Problems to solve >>
1. In the Bharat Yatra passage, on what date did Chandra Shekhar begin his journey?
2. Summarize the Bharat Yatra passage in two sentences.
3. Pick up the Bharat Yatra passage after its final sentence and write what comes next.
═══ Passage shown ═══
I may add here that Jayaprakash Narayan was so inspired by Bhoodan that in 1954 he decided to immerse himself completely in the andolan. JP decided to dedicate his life to service of the nation and chose to stay away from any position of power in free India.

Chandra Shekhar — the first political yatri of free India

Many years later, Chandra Shekhar, then the 56-year-old president of the Janata Party, undertook a six month Bharat Yatra from Kanyakumari to New Delhi’s Raj Ghat. Chandra Shekhar began his journey on January 6, 1983, the day his party had won the assembly elections in Karnataka.

Chandra Shekhar would travel for at least 25 kilometres every day and meet people from all walks of life. When he reached Attingal municipality area, which lies about 25 kilometres north of Thiruvananthapuram, he was met by then Karnataka chief minister Ramakrishna Hegde and his cabinet colleagues. Hegde flew down to Kerala only to seek Chandra Shekhar’s blessings.

The Janata Party had won the Karnataka assembly elections in alliance with S Bangarappa’s party and Bangarappa himself was an aspirant for the chief minister’s post.

When Bangarappa heard that Hegde and his team had gone to meet Chandra Shekhar in Attingal, he too rushed to meet the Janata Party president at Alapuzha.

I am quoting the two instances to point out that Chandra Shekhar’s Bharat Yatra made him an instant hit among the masses and his new-found fame was not lost on his party colleagues.

Chandra Shekhar’s popularity after he concluded his yatra was so huge that he was catapulted to the position of one of the most charismatic leaders of India. His yatra became a source of envy for other leaders in the country.
═══ Provided material ═══
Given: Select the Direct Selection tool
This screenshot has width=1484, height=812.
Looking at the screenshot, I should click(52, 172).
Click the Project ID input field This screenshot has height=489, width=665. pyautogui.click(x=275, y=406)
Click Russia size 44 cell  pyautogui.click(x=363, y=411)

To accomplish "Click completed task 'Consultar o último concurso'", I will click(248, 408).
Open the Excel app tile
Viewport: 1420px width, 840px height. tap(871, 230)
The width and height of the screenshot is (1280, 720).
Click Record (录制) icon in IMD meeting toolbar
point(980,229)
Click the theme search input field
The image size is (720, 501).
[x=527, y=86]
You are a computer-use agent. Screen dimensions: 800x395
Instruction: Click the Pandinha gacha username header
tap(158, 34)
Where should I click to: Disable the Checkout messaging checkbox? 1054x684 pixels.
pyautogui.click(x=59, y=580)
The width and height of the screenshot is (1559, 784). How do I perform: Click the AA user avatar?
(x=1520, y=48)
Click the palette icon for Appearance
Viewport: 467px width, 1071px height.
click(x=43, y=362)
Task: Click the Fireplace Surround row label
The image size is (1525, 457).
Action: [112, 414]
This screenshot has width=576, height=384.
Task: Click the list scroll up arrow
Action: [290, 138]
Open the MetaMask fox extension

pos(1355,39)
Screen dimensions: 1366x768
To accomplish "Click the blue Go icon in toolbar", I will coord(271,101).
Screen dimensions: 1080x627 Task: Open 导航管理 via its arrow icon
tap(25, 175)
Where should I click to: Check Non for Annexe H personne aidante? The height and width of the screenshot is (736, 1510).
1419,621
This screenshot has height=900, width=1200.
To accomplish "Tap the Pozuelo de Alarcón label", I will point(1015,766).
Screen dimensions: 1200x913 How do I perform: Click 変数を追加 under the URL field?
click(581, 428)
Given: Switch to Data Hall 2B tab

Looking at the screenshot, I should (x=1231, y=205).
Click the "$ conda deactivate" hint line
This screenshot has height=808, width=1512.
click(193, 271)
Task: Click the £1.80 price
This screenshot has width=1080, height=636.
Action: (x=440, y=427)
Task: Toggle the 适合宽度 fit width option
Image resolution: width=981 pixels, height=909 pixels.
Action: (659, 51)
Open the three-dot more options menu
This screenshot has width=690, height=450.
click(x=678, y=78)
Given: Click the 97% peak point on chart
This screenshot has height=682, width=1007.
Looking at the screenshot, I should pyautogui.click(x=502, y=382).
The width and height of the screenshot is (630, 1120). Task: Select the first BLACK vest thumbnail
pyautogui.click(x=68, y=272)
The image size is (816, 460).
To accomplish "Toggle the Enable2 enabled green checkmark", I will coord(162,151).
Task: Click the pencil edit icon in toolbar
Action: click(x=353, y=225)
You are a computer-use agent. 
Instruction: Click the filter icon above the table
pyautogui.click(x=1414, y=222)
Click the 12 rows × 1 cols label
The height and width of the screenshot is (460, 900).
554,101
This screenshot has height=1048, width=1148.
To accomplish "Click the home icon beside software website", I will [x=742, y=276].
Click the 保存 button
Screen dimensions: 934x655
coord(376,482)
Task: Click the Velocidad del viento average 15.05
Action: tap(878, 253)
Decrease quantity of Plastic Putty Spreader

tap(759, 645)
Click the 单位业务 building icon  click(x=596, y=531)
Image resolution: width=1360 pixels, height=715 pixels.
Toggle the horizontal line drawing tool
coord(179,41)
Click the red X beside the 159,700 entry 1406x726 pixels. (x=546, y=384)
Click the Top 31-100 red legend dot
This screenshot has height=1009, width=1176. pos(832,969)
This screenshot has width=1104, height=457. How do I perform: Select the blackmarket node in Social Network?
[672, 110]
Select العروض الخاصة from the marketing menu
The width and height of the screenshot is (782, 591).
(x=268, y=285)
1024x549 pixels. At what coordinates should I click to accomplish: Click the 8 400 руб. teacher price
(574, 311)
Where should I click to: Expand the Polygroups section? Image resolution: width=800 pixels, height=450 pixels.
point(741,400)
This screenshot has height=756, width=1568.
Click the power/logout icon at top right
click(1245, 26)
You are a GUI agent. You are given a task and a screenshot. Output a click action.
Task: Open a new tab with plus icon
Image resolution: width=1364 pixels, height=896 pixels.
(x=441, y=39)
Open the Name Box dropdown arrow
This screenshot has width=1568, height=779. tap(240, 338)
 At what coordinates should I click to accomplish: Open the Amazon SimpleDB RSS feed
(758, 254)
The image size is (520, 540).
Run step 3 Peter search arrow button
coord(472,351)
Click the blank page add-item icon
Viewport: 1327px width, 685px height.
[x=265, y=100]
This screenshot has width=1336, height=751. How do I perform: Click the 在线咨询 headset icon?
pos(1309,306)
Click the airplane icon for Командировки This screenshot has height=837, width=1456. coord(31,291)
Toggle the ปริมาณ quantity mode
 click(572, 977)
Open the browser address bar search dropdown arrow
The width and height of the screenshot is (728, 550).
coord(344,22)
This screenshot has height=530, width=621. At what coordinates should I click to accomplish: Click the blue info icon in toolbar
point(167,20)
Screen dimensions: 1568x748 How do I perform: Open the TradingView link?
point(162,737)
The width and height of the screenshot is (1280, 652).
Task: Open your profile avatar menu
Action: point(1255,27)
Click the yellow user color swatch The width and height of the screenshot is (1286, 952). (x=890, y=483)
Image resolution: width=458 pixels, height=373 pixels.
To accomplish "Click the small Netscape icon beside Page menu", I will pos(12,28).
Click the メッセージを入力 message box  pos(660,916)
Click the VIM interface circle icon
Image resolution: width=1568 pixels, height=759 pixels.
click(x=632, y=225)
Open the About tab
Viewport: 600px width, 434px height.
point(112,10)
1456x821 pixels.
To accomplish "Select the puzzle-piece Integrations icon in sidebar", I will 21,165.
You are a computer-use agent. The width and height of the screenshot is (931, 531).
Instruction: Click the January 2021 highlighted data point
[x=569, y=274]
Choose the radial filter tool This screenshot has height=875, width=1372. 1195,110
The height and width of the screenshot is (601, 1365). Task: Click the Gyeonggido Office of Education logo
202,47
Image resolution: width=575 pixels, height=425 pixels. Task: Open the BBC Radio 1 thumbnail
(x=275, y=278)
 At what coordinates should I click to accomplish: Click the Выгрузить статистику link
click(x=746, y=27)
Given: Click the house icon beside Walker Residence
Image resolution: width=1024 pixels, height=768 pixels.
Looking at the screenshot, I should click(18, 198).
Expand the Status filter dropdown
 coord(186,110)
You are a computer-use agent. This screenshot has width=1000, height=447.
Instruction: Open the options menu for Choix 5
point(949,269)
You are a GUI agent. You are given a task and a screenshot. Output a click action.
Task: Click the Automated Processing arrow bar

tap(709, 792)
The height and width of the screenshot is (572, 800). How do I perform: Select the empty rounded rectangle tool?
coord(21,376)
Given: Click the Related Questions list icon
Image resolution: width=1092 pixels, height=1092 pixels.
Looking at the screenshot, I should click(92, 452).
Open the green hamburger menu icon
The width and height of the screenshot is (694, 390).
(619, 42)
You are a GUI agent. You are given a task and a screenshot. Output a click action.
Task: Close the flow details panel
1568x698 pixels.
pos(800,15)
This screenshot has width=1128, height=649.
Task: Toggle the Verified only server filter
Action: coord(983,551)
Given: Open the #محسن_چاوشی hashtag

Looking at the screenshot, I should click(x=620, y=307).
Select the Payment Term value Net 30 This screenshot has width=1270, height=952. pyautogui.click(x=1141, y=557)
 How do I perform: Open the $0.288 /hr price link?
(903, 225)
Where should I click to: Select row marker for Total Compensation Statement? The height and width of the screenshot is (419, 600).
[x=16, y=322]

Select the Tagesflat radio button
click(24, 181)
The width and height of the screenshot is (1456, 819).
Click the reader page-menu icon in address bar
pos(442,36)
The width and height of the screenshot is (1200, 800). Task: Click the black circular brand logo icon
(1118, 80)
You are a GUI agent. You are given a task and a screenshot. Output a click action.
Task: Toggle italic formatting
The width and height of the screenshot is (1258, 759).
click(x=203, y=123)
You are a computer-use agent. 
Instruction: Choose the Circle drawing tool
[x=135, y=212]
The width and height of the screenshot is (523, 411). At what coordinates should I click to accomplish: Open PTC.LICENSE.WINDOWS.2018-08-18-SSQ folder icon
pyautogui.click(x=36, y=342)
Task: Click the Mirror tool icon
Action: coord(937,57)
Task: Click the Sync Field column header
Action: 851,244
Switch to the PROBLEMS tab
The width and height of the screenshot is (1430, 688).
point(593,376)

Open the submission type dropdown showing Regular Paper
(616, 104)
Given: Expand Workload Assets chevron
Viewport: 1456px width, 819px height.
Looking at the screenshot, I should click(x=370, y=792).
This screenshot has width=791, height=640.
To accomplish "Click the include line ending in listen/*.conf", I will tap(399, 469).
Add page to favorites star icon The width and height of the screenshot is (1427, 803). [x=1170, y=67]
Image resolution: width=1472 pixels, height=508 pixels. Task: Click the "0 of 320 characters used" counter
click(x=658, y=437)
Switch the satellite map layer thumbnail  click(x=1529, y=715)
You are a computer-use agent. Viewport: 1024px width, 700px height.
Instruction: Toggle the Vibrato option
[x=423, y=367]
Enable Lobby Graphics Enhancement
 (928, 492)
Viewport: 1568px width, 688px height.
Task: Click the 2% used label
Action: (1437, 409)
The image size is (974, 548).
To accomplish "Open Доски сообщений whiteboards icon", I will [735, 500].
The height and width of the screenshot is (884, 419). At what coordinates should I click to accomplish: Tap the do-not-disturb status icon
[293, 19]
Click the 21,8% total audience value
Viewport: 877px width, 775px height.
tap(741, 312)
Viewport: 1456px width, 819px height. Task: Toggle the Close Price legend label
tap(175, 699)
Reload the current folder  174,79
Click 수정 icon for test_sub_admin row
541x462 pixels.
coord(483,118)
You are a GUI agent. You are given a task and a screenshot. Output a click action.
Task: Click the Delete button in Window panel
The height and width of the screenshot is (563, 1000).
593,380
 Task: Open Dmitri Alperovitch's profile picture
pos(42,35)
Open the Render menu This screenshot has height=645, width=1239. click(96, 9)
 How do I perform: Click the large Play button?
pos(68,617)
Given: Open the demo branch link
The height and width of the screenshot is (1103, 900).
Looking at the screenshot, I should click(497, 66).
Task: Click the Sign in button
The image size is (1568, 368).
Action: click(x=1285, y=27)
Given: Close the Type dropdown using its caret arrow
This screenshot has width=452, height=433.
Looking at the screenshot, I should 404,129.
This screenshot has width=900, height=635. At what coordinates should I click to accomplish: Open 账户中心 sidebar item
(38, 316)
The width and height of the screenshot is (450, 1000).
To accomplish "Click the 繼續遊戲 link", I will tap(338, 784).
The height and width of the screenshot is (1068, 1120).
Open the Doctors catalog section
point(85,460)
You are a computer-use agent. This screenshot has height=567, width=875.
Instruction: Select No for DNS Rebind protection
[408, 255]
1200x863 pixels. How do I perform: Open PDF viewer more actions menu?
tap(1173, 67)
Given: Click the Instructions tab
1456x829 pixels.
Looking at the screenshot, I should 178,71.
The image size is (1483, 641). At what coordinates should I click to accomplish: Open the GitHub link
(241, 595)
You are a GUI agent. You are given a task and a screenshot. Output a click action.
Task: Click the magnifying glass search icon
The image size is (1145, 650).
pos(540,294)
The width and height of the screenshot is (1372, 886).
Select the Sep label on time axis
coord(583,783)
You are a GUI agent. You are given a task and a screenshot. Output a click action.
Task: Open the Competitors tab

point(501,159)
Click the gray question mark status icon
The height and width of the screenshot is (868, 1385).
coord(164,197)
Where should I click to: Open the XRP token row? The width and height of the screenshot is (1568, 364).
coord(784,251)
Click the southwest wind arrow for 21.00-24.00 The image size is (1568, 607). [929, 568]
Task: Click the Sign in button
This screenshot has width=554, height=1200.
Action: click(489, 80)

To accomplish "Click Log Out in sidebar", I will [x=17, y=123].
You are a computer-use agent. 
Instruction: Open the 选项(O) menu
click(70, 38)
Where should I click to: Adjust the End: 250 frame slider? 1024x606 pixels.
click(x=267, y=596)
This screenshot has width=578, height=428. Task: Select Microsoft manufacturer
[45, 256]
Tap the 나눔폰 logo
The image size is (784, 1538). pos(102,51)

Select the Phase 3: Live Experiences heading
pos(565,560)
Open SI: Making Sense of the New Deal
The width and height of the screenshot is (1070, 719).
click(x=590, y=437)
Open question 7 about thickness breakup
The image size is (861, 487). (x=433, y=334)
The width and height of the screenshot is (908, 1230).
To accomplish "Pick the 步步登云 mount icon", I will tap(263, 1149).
═══
The results >>
1. January 6, 1983.

2. In 1983, Chandra Shekhar, then the 56-year-old president of the Janata Party, set out on a six-month Bharat Yatra from Kanyakumari to New Delhi's Raj Ghat, traveling at least 25 kilometres a day and meeting people from all walks of life. Karnataka leaders Ramakrishna Hegde and S Bangarappa both hurried to meet him along the way, and the yatra made him so popular that he became one of India's most charismatic leaders and a source of envy for other leaders.

3.
There was massive support for Chandra Shekhar among leaders of other political parties too. For example, in Kerala, there were instructions from the Communist Party of India-Marxist to its district and block level leaders to render all assistance for the yatra.

The 4,260-km Bharat Yatra gave a huge push to the Thakur from Ballia and I have no doubt that the yatra helped Chandra Shekhar become the prime minister of India a little over seven years later.

L K Advani — the saffron traveller

The last grand yatra in recent times was undertaken by Lal Krishna Advani, the top BJP leader who must be given credit for the surge of the saffron wave in India.

Advani’s Rath Yatra, from Somnath (Gujarat) to Ayodhya (UP) was built on the theme of Hindutva.

The cry of ‘Mandir Wahin Banayege‘ or ‘we will build the temple there’ (referring to Ayodhya’s disputed site where Lord Ram was born) united the caste-ridden Hindu Samaj like never before.

The Rath Yatra started on September 25, 1990, and ended on October 30. The leader of the yatra couldn’t reach Ayodhya as he along with 60,000 supporters were arrested in Samastipur in Bihar by the then CM, Lalu Prasad Yadav.

Advani’s Rath Yatra is seen as a landmark event in the journey of Hindutva politics in the country. The BJP was propelled to the status of the foremost Opposition party of the country. The party never looked back after that and has gained from strength to strength.

Every yatra that I listed above achieved its objectives — stated or unstated. If Lord Ram’s yatra set the bar for idealism, valour, patience and righteousness, Advani’s yatra set up his party on the high road to power.

The ultimate consequences of Rahul Gandhi’s yatra may be known only in 2024. In its first three weeks, the results have been rather underwhelming. I wish that Rahul’s yatra is as much about uniting India as it is about him discovering his true calling.

(Dr Sudhir Bisht (PhD) is a long-time presence in national and international companies in oil retail sector as well as in Telecom infra sector. He has also been an author and a consummate writer in the digital world, including on, for over two decades now)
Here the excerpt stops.